Masdar, IKYDK, is “the world’s first zero-carbon city” built on the outskirts of Abu Dhabi and designed by Foster & Partners. And Ouroussoff’s point is well-taken, though I question shoehorning in a critique of the current state of Paris and New York so casually, unless he intends to take up the populist urban cudgel later.
But (and you know there would be a but) so many other questions occurred to me as I read his critic’s notebook, questions that seem to pre-date whether or not this was just another gated community.
Like, how much carbon does it take to build a zero-carbon city, much less one in the desert? Aren’t there places on earth better suited to such efforts, if lacking in oil money? Is it carbon neutral if the gas we’ve been buying for the last 10 years paid for the wind towers and solar arrays?
From a design perspective, aren’t those gorgeous pierced screens, based on the traditional mashrabiya, a little too cute?
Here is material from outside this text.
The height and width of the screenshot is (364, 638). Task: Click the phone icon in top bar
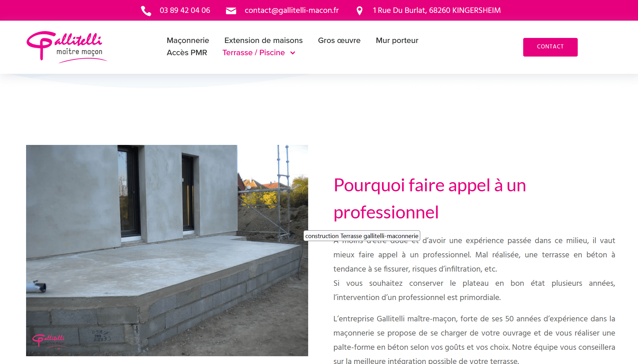pos(146,11)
They are made of concrete, tinted to match traditional terra cotta, and remind me excessively of the 1950s and 1960s modernist American embassies by Edward Durell Stone, Harry Weese, et. al. that wrapped your basic Bunshaft box in a concrete version of the traditional ornament. Meanwhile, the research buildings are as high tech, and placeless, as can be.
The slideshow shows Masdar to be a present and future architectural extravaganza. Are there any fabric buildings, or does it include every idea Foster wasn’t allowed to build elsewhere? Ouroussoff rightly notes the retro-futuristic nature of those electric cars. They hail from the same era as the screens, and an entirely different mindset than the ethylene-tetrafluoroethylene—“a super-strong translucent plastic”—facades.
The most casually chilling comment is probably Foster’s:
The result, Mr. Foster acknowledged, feels a bit like Disneyland. “Disneyland is attractive because all the service is below ground,” he said. “We do the same here — it is literally a walled city. Traditional cars are stopped at the edges.”
I would love to explore this a little more. Was Walt Disney the ruling urbanist for the 21st century? How different is the way Disneyland buries services underground than, say, Brooklyn? What else is buried here?
This is all a little too sci fi for me, a world split into new archi-cities in which service is soundless and carbon neutral and the messy realities we manufactured from 1851 to 2009 (pick your own dates). Does Foster really think he can plan so far ahead that Masdar will never have its own version of the Second Avenue Subway? Years in the planning, massive urban disruption, the unattractive innards rearing their head above the city’s skin. If H.G. Wells were writing today the Morlocks would be the systems that serve us. To push Ouroussoff’s critique to a spookier place, Masdar is a city apparently designed for Eloi.